In the records below, find the line that contains "This screenshot has height=761, width=1125." and the line that contains "You are a computer-use agent. 1024x640", then retype exactly those two lines and every line between them.

MATERIAL PROVIDED section start

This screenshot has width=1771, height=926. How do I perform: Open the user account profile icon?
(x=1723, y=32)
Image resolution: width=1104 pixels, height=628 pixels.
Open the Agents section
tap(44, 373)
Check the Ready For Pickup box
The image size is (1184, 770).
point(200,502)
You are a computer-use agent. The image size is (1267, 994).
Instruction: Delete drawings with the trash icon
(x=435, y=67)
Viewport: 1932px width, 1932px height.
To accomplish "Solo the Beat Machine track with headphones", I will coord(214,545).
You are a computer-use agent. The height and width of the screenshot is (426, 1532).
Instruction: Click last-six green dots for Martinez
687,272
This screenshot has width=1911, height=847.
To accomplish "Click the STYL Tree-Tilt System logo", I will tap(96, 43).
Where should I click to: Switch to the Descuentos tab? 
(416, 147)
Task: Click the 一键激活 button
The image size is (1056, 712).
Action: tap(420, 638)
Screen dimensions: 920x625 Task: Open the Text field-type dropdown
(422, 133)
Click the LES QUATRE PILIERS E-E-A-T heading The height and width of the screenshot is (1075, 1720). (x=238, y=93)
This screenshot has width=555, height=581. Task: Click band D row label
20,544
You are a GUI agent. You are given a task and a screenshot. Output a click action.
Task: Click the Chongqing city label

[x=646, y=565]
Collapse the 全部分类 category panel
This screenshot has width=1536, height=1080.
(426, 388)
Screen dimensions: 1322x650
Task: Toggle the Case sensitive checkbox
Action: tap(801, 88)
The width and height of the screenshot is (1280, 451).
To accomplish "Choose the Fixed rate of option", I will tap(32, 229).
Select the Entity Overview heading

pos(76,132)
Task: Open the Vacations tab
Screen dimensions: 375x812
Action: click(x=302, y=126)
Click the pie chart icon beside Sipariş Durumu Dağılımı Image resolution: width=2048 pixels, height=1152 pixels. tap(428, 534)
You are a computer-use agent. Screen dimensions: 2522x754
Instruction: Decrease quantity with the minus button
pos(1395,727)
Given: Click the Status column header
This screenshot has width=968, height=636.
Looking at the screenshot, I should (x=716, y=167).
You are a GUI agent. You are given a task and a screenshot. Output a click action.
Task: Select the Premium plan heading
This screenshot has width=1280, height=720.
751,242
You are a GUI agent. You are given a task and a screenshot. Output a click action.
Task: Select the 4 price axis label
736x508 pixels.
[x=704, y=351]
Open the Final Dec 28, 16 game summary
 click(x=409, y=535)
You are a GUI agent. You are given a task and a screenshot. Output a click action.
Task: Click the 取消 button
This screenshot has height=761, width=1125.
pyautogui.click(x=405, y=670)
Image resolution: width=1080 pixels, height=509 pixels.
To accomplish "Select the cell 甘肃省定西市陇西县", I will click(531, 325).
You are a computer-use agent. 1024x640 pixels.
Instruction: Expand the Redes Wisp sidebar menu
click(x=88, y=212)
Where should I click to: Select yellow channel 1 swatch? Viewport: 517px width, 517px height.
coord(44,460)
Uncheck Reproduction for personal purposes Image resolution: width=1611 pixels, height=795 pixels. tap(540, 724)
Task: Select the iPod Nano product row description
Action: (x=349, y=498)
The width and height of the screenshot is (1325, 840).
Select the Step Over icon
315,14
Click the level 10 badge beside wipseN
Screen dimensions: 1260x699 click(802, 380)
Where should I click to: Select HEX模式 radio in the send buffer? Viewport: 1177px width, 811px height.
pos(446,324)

MATERIAL PROVIDED section end

ANSWER SECTION:
This screenshot has height=761, width=1125.
pyautogui.click(x=405, y=670)
Image resolution: width=1080 pixels, height=509 pixels.
To accomplish "Select the cell 甘肃省定西市陇西县", I will click(531, 325).
You are a computer-use agent. 1024x640 pixels.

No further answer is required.